— What you will do —
Pull every line from the records that has the word "this" in it.

Entries taken from a collection:
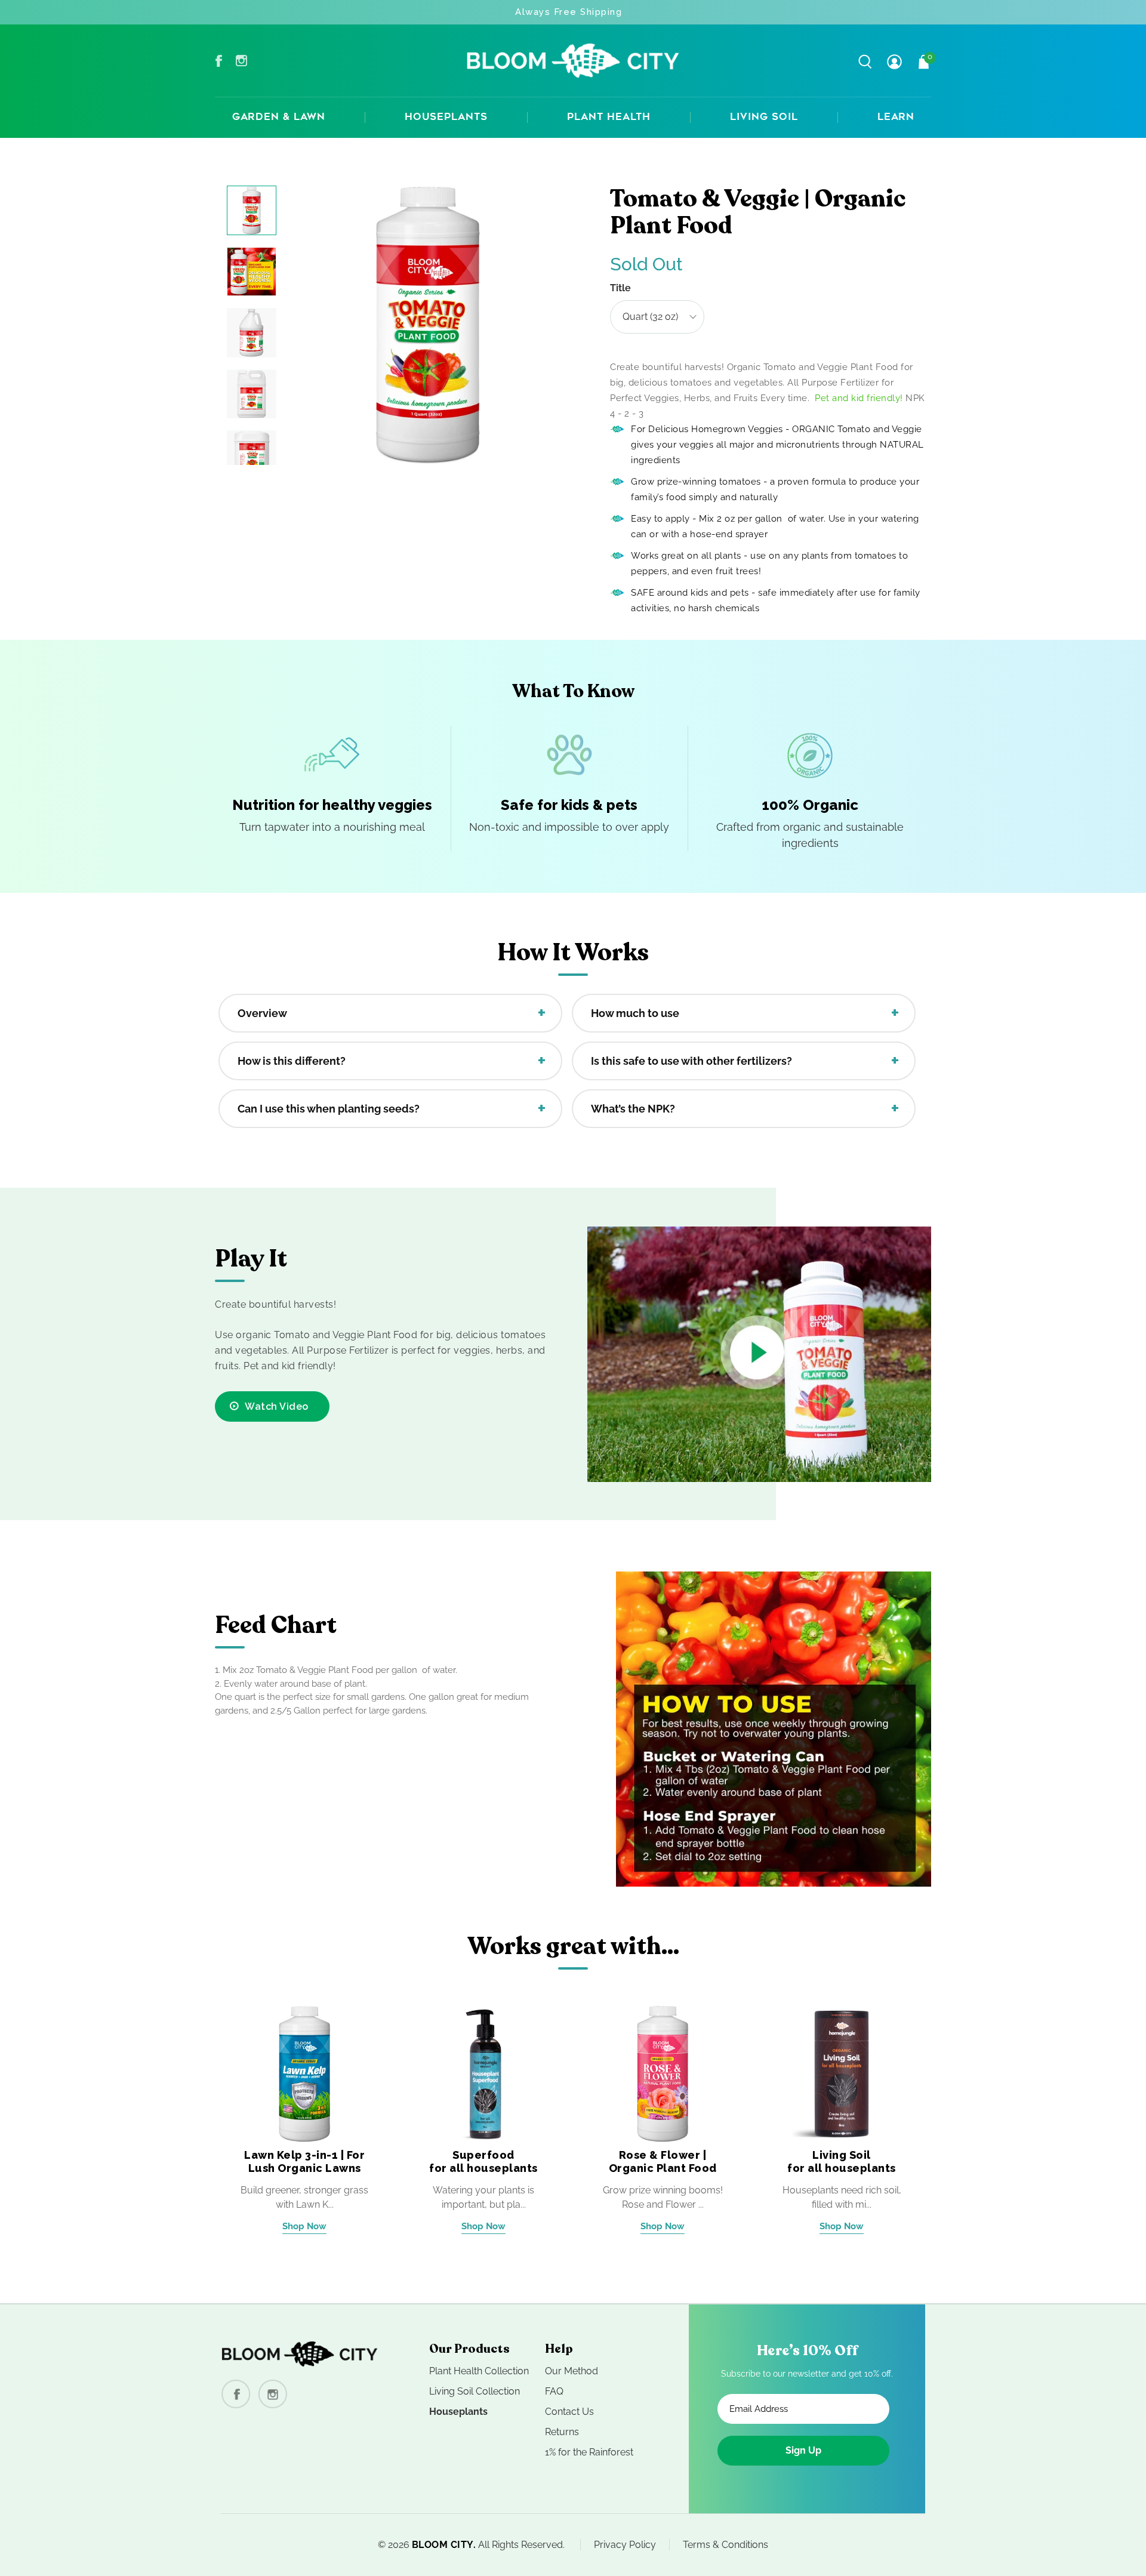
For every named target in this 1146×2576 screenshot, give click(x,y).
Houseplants (446, 117)
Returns (562, 2432)
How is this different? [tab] (292, 1061)
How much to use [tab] (635, 1013)
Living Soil (764, 117)
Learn (895, 117)
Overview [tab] (262, 1013)
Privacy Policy (625, 2544)
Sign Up (803, 2450)
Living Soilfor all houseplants (841, 2161)
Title (620, 288)
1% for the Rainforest (589, 2452)
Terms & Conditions (725, 2544)
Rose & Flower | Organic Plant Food (663, 2161)
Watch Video (277, 1406)
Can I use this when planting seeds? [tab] (329, 1108)
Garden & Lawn (278, 117)
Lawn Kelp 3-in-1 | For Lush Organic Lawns (304, 2161)
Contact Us (569, 2411)
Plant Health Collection (479, 2371)
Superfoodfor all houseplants (483, 2161)
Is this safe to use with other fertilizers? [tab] (691, 1061)
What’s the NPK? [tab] (633, 1108)
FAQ (554, 2391)
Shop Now (304, 2226)
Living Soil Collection (474, 2391)
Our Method (571, 2371)
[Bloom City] (573, 60)
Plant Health (609, 117)
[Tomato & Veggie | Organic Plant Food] (428, 325)
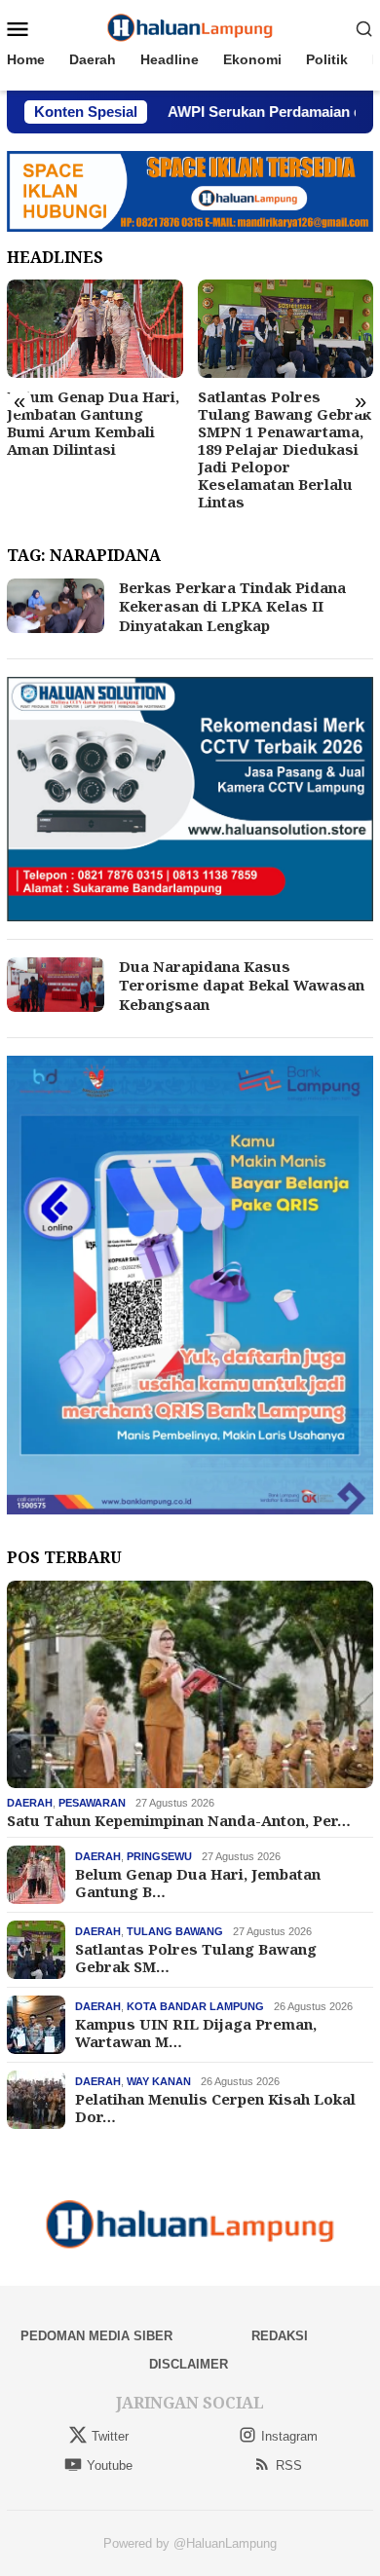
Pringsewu (159, 1856)
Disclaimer (188, 2364)
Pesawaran (92, 1803)
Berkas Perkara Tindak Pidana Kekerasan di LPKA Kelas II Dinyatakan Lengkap (232, 606)
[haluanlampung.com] (190, 27)
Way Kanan (159, 2081)
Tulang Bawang (175, 1931)
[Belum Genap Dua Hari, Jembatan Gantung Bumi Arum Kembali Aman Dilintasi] (95, 329)
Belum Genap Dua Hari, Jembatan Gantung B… (198, 1882)
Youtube (110, 2465)
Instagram (289, 2436)
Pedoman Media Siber (96, 2336)
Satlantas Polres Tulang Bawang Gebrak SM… (196, 1957)
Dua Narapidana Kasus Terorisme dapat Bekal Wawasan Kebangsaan (241, 985)
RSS (289, 2465)
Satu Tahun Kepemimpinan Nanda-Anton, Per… (179, 1820)
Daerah (30, 1803)
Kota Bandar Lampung (195, 2006)
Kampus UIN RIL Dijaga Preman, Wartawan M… (196, 2032)
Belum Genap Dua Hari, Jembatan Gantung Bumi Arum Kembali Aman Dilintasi (93, 423)
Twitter (110, 2436)
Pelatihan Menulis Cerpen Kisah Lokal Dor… (215, 2107)
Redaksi (279, 2336)
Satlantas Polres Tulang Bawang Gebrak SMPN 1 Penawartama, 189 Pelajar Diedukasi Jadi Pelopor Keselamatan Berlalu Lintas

— Problem solution —
For every named target in this 1146×2576 screenshot, give click(x,y).
How is this different? [tab] (292, 1061)
Can I use this when planting seeds? [tab] (329, 1108)
Is this safe to use with other fertilizers? [tab] (691, 1061)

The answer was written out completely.